The other stone we quarry is Crowsfoot, a variegated schist that has been designated by the Marble Institute of America as one of this continent’s rare, exotic stones. This 600 million year old stone originally flowed out of ancient volcanos, cooled slowly, grew the wonderful crystal inclusions and than was pressed and folded in the crush of continents. It has a field of opalescent teal green or sea gray with varying sized bundles of black hornblende crystals (crowsfeet), feldspar, quartz ribbons and occasional cherry wood colored garnets. Every block we quarry is unique and therefore each variation is a limited edition. Each time we quarry a new variation we give it a name. To date, we have about 10 named variations of Crowsfoot. This stone is used for fine interior applications; kitchen countertops, vanities, floor tile and planking, fireplace surrounds and wall panels. Crowsfoot comes in a satin or an understated polished finish.

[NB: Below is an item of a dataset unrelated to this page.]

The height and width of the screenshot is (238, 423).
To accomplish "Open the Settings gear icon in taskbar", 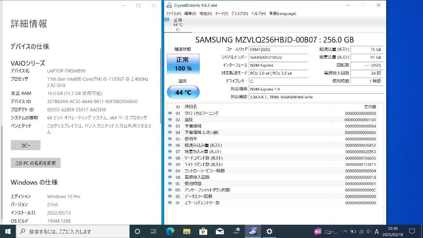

Our Crowsfoot Schist is an extremely rare stone and very difficult to quarry. Each time we saw a new block we are always excited to see a new and distinctive variation. Sometimes there may be a single large boulder that we process down to several blocks to accomodate our saw, and those blocks will be very much the same, but most times a new block will mean a whole new variation. Included below are photos of some of the variations found in our last quarrying. You will see from looking that they are very different from each other, even though they were quarried literally feet apart. Please check back often to see new variations, and understand that what is pictured here now may no longer be available. While it is frustrating to have each block be a limited edition, it is also amazing to think that if you choose Crowsfoot for your project, you will have a truly exclusive 600 million year old stone in your home. Each variation has its own personality, and unique history – just like you.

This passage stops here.